Saturday, February 25, 2012
Submission As A Gift by Anonymous
I have been looking at the question in Fet Life asked by Miss Tika, and have been thinking of a way to say what I want to say without offending anyone. Looking at the responses so far, I know some may not agree with me. But my Mistress allows me my say and I feel this way.
In my opinion, when one thinks of answering this question, one has to answer another question first. "What is submission?". There could be many answers to this as we all have different opinions and answers. There are submissives who are submissives to submitting. They will submit to anyone or everyone, so that they can feel needed. On the other hand there are submissives who will not submit easily. Submissives who will wait for the right person to submit to.
My answer to what is submission is - it is about feeling and experiencing. It is about connecting to my inner self. It is about celebrating what I am, what I can be with Her. It is about taking my Mistress's hand and going through experiences and feelings too profound that I have not dared to walk on my own. To discover each other and be one with each other, knowing each other in the journey. It is about surrendering our doubts, our fears, our relentless analysis and comparison. Any short comings that I may have eventually reflects on Her too, and therefore it is important that we know each other.
Is this not the case with Dommes too? Does a Domme accept anyone's submission? When a relationship forms, there is an exchange taking place. Doesn't the whole term Power Exchange imply an exchange of power between those concerned? It is given and taken, given and taken again, in a loop, often improvising with feedback, other times not.
It is a well a received romantic cliché that evokes a sense of demure grace, innocent in its devotion. It conveys purity of heart in the submissive and honour in the one whom one has chosen to receive his/her gift. So is the gift of Dominance. One can often say that One loves someone more than themselves. I would disagree. One loves themselves the most. This is not in a negative way. If we do not love ourselves, we would have let others harm us too many times. Our sense of protectiveness kicks in when we know that we are in harms way. It does that to me at least.
I was born and brought up in a society which believes men who are submissive are weak and is betraying the ideals that have been in existence. Because of my upbringing and effects of my culture , I had to struggle against my wants, desires, self-doubt, pain and shame to admit that I am a submissive. The journey has been not been easy and has often been painful. My submissiveness is hard earned.

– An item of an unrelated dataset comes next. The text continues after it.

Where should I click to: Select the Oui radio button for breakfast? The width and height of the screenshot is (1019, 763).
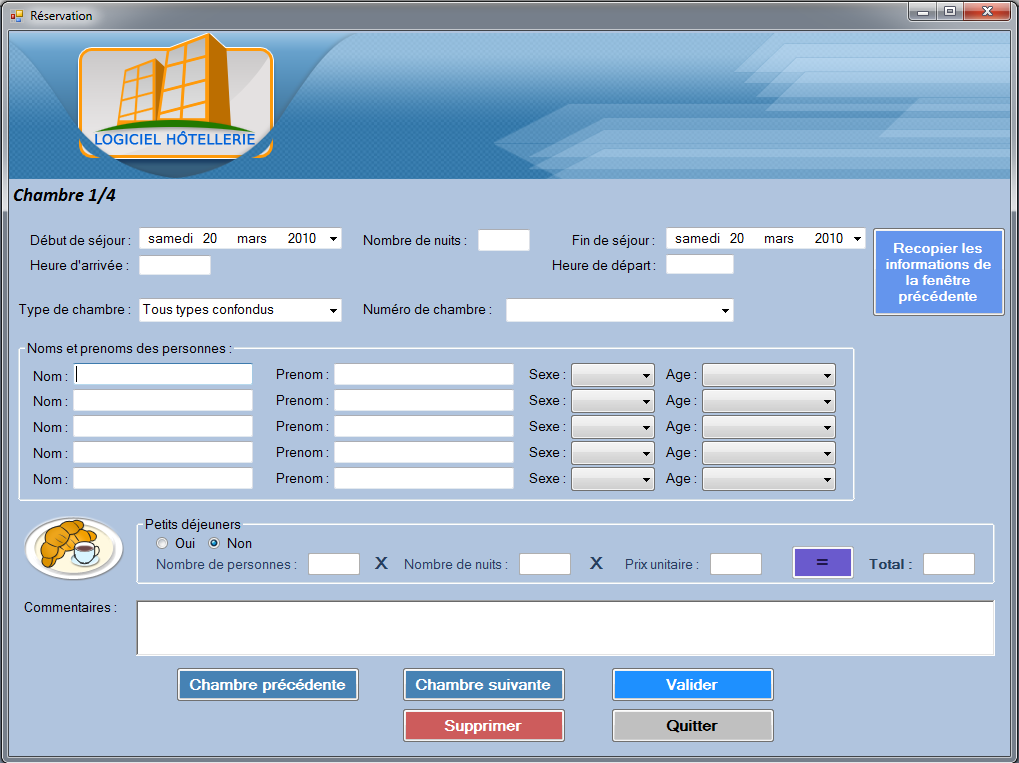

I do not go around asking to submit to just anyone whom I meet and especially because of this, the person whom I submit to is special to me, to be worthy of my devotion and submission. To me, that is very important. When I submit to someone, I am giving them the power of my will, of me, my hard earned submission, knowing I might be commanded and used, sometimes in ways that I may not want to. If I am not in the right hands, I might be subjected to abuse. I am opening myself to that possibility as well.

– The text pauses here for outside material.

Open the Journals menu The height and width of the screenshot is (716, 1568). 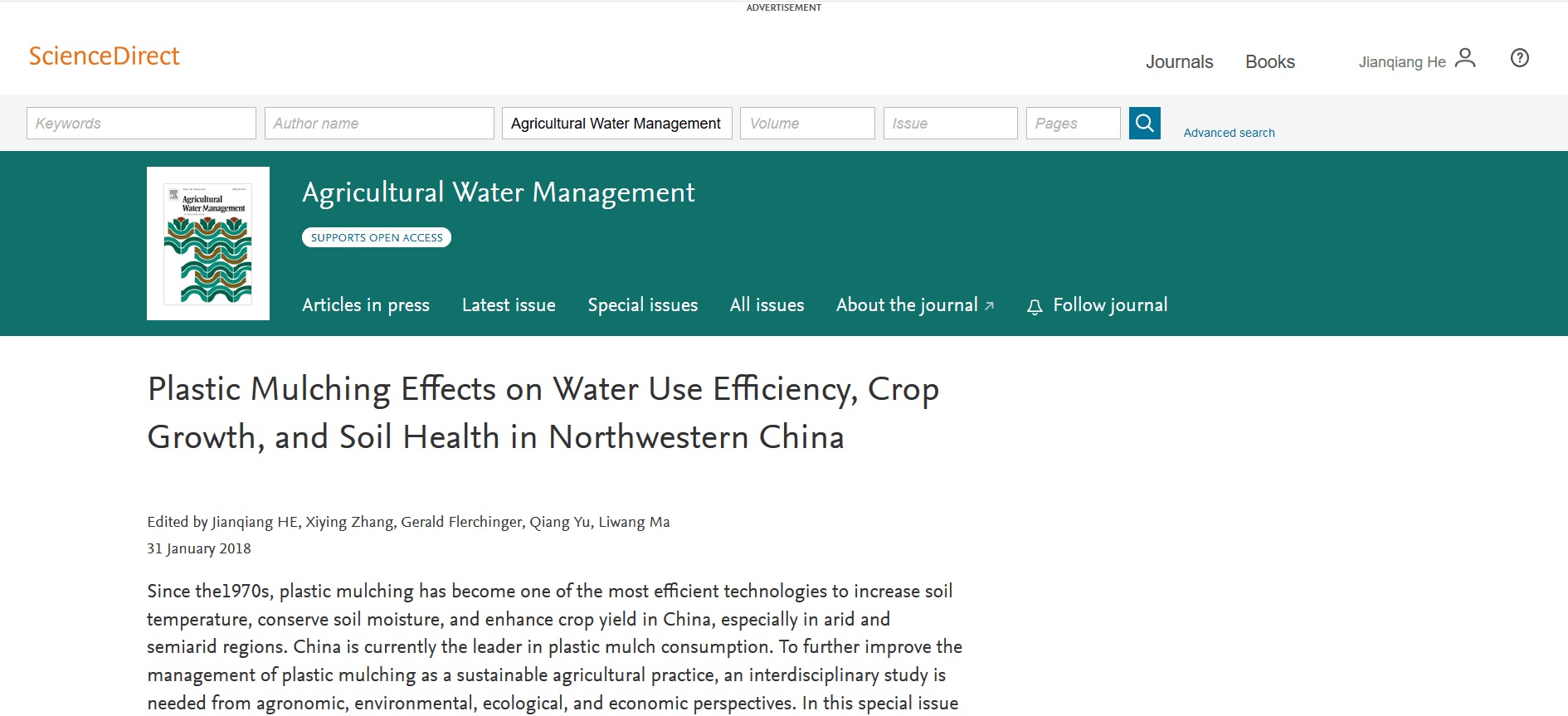pos(1179,62)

Is it necessary that my submission is always accepted? No, not really. When I allow someone to be in control of me, I am, in my opinion giving them something special that is not received by others. Something special, something that is unique to me. So to me, yes, it is a gift. I am giving myself to someone. In my opinion when the Domme gives Her Dominance, it is also a gift. Something that many is looking for, but not everyone gets. So isn't dominance a gift as well? Isn't submission and dominance mutual gifts that complement each other rather complete each other?
Having said that, I am also of the opinion that submission and dominance are gifts only when we are true to ourselves and to each other. My Mistress has given me the gift of Her dominance and She has received (please read both in present continuous) mine. To me Her dominance and my submission are unique gifts.